Decision-making fatigue: how to evacuate mental overload?

Decision making fatigue how to evacuate mental overload

What dish to concoct? The day returns and we are paralyzed by the ingredients. Purchase. Sale. A bouquet for the cousin’s birthday. We reminded the HRD that recruitment must be accelerated. We prepared the call of the night with Asia while asking for the last elements for the intervention in front of an audience of selected students which must take place in a week. And also an unexpected call: the apartment on which we have views becomes free, we have to make an offer. Fast. We’ve been in front of the oven for twenty minutes. Fixed. Pasta ? The Cretan salad? How are falafels made? We’ll have to decide but it’s anxiety: we must not be mistaken. Everyone can make a mistake, Everyone will make a mistake, sang Patrick Bruel. We are totally helpless and yet we must not make a mistake. It is too hard. Mark Zuckerberg, Karl Lagerfeld and Steve Jobs solved the problem by dressing the same way every day. “Decision-making fatigue occurs either in a period of life between 30 and 45 years old, when you have your children and your career to manage, or when you are in a phase with important decisions to be made”, describes Camy Puech, founding president Qualisocial, a structure that supports companies in improving the health of employees. He recalls that Deliveroo created its business model on the blocking of the evening meal to be prepared, an insurmountable effort after an intense day of actions/reactions.

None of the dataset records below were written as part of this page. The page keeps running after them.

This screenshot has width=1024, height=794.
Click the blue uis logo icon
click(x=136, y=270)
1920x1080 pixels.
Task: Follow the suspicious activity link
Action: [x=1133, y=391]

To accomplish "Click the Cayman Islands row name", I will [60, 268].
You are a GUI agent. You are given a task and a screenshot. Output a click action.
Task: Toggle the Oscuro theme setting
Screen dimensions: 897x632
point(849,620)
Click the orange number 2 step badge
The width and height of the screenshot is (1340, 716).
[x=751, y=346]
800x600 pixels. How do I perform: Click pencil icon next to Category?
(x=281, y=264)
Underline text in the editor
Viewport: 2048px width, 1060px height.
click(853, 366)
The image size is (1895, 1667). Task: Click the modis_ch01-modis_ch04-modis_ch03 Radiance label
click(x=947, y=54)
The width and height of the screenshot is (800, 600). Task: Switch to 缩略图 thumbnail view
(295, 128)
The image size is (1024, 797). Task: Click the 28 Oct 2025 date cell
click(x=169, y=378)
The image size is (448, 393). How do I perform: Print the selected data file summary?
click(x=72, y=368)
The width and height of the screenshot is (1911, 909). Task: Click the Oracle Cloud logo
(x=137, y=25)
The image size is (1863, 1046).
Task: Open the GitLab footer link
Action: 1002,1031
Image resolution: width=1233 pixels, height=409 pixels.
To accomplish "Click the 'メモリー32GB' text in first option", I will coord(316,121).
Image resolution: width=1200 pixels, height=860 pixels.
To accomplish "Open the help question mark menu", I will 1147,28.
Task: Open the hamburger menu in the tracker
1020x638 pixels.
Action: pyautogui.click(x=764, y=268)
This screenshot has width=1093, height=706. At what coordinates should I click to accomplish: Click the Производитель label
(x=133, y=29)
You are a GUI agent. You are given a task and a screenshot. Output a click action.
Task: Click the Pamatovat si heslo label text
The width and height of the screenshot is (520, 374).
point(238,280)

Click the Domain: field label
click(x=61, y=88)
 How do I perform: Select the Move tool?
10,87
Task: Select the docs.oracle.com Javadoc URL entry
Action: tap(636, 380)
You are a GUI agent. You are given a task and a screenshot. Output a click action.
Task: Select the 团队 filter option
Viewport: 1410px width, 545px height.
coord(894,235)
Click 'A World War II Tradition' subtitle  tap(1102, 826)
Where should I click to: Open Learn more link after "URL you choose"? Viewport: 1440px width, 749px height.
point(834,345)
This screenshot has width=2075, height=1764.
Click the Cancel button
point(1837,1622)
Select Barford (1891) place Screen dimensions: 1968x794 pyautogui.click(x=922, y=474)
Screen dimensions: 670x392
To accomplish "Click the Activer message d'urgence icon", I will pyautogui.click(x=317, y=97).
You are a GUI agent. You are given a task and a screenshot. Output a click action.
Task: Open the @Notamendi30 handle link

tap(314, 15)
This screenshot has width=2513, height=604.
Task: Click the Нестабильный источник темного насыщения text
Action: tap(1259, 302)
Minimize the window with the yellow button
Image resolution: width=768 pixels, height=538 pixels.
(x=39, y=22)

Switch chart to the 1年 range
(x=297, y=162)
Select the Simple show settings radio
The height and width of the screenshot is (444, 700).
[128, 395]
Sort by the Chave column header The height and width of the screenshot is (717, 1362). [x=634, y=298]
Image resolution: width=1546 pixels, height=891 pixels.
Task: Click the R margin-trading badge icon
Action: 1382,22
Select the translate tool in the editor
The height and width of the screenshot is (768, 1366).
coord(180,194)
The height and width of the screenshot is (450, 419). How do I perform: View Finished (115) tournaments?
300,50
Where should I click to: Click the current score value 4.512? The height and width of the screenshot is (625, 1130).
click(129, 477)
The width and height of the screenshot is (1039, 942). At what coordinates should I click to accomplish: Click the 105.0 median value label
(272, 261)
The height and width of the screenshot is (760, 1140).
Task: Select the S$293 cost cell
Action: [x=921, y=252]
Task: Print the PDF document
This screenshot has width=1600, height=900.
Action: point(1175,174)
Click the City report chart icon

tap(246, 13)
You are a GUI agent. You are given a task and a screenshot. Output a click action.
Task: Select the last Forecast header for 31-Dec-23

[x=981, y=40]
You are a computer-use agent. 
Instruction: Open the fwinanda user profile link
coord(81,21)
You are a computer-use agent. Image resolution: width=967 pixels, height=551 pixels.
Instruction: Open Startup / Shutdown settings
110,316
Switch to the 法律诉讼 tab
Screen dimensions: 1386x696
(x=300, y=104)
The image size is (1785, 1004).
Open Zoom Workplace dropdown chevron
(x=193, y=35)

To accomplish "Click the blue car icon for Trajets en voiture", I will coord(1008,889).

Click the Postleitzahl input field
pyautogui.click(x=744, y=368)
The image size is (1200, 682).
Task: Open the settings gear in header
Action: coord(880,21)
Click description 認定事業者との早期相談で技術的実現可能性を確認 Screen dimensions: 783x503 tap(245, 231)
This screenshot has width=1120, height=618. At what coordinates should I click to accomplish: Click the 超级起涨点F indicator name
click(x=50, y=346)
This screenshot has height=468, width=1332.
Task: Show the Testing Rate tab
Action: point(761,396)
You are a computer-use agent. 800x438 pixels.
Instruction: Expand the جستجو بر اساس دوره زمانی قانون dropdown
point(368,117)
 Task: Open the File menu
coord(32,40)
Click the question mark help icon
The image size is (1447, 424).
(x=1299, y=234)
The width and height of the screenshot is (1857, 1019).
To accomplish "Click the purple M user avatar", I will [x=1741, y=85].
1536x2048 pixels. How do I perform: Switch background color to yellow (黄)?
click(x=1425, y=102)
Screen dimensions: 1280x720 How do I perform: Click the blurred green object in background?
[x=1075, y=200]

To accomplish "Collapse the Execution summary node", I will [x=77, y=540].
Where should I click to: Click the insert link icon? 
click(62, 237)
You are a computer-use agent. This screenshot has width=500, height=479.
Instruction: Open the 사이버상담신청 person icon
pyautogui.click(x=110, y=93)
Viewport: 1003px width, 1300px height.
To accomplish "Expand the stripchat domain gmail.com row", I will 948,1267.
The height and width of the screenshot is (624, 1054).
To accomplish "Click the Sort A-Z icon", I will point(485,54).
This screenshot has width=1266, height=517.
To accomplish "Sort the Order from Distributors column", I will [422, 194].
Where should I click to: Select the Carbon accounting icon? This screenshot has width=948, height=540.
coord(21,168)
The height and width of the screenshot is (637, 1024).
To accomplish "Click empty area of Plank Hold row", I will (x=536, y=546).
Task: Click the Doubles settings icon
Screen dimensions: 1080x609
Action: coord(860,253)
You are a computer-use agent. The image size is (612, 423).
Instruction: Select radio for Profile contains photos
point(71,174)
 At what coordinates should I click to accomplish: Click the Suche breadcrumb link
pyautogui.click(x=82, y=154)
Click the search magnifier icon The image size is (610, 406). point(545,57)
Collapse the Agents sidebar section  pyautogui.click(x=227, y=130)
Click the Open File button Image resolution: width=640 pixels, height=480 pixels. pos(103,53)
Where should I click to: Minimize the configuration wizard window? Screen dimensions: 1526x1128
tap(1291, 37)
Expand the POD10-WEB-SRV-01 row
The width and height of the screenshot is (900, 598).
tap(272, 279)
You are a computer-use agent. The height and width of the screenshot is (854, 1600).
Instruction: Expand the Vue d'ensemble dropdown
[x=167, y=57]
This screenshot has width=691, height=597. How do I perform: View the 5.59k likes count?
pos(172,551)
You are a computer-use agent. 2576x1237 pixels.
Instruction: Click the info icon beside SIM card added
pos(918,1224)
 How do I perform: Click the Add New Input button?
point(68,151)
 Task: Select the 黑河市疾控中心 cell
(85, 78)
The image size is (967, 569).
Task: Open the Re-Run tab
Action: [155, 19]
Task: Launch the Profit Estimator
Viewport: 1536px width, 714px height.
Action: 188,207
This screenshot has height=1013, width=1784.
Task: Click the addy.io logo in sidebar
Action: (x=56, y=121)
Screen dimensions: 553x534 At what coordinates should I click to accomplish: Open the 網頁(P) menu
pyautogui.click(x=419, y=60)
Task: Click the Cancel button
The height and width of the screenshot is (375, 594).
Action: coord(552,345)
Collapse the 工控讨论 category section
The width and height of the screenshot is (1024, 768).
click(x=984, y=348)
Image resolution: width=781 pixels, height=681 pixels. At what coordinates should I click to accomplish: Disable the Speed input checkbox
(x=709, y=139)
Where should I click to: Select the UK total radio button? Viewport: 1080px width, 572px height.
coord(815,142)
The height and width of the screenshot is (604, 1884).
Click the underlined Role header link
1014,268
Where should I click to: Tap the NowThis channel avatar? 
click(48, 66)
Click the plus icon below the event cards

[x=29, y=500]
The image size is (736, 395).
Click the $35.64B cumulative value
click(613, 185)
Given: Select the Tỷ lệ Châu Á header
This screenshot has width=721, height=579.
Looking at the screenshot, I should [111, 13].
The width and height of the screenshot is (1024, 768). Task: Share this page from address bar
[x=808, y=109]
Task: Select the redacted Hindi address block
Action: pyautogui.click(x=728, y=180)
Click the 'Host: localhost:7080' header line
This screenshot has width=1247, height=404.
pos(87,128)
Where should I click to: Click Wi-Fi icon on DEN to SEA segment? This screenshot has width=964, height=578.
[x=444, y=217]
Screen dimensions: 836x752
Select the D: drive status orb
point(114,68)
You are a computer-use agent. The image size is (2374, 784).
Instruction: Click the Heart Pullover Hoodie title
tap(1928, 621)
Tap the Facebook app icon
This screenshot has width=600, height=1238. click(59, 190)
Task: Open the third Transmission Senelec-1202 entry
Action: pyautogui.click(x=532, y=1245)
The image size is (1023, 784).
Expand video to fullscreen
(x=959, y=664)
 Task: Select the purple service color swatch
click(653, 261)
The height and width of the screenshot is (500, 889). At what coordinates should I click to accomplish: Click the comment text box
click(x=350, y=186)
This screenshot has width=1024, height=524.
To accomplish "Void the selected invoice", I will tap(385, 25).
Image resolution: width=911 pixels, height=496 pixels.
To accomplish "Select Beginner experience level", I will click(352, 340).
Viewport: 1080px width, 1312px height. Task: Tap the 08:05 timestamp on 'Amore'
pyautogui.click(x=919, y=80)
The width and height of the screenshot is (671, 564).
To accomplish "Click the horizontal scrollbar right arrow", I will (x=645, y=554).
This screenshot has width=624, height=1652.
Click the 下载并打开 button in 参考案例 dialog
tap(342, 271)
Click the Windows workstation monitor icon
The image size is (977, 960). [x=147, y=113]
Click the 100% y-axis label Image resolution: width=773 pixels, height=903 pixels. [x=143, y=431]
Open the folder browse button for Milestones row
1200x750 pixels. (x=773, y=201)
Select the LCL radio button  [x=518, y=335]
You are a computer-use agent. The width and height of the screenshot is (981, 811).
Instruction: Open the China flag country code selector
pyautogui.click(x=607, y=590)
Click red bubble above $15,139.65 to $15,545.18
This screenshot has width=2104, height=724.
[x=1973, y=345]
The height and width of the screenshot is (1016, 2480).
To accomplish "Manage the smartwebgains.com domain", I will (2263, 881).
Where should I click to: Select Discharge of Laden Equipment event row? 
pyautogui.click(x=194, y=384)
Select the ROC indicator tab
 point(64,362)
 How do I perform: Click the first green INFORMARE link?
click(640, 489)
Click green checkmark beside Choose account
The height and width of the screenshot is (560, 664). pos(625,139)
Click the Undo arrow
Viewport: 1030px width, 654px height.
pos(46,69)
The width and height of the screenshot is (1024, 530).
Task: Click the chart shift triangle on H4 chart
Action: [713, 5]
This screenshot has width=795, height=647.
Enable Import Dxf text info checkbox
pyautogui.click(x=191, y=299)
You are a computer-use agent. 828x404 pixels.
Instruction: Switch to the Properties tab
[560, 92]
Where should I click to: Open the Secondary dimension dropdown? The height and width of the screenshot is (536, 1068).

Agree to give up some things

“Women are more exposed than men, because in general they have more decisions to make,” he continues. An adequate workload makes it possible to maintain good performance, but conversely, there are four psychosocial risks likely to cause these symptoms of paralysis for harmless things: qualitative underload (repetitive gestures, without meaning); quantitative underload (non-existent physical and/or mental activity related to the task); qualitative overload (the task requires too much effort or the person is not trained) and quantitative overload (too much work in too little time). Overloading causes mental fatigue and then saturation. “We see a lot of mental fatigue because our economic societal model is in transformation: what was valid yesterday is no longer valid today or tomorrow and yet, while working, I have to think about how to make my work evolve”, indicates the expert. In short, a double job. To fight against this fatigue that sets in, we must first organize ourselves. Then you have to agree to give up certain things, not to take everything head-on so as not to saturate. “It’s letting go, renunciation. It’s very important to go through it and not run several hares at the same time.” Camy Puech also advises not to sacrifice everything to your ideals, “not to expose yourself too much so as not to put yourself in pain. You must not forget yourself for a process that is much too heavy and tell yourself that rather than to be successful, life is worth living. Even if you give up, you have to accept that the future will be what it will be”.

Self-awareness

“Decision-making fatigue occurs either through fear of taking action, or through fear of judgment from others, or through fear of making a mistake, of hitting a wall… and that brings us back to our starting point: that prepare dinner?”, sums up coach Valérie Ficheux. “We experience this fatigue because we are polluted by our subconscious which absorbs all the information. It drives us and we can’t move forward. Often, we procrastinate so we have to ask ourselves why”. Why are we afraid? What are our beliefs? What has been projected onto us? The risk is exhaustion and burnout, with anxiety that has set in. The solution: cleanse the subconscious, suggests the author of Go Half Way… (Independently Published, 2019). When you are conditioned, you have to find the way out, which goes through self-knowledge. Then you have to take another look at what you really want and have a very clear objective, “a beacon”. Set your intention. Take another path to find a positive energy, a momentum. When you have a role model, try to look like him, put yourself in his shoes. Seek the experience of others. Finally, adopt the small steps method by breaking down your flagship into several small objectives. Also author of Retraining: dare – the other half of the way (Bookelis, 2020), Valérie Ficheux concludes: “This decision-making fatigue is also a lack of faith in what we do”. So let’s no longer be afraid, let’s find faith. And dare the falafels!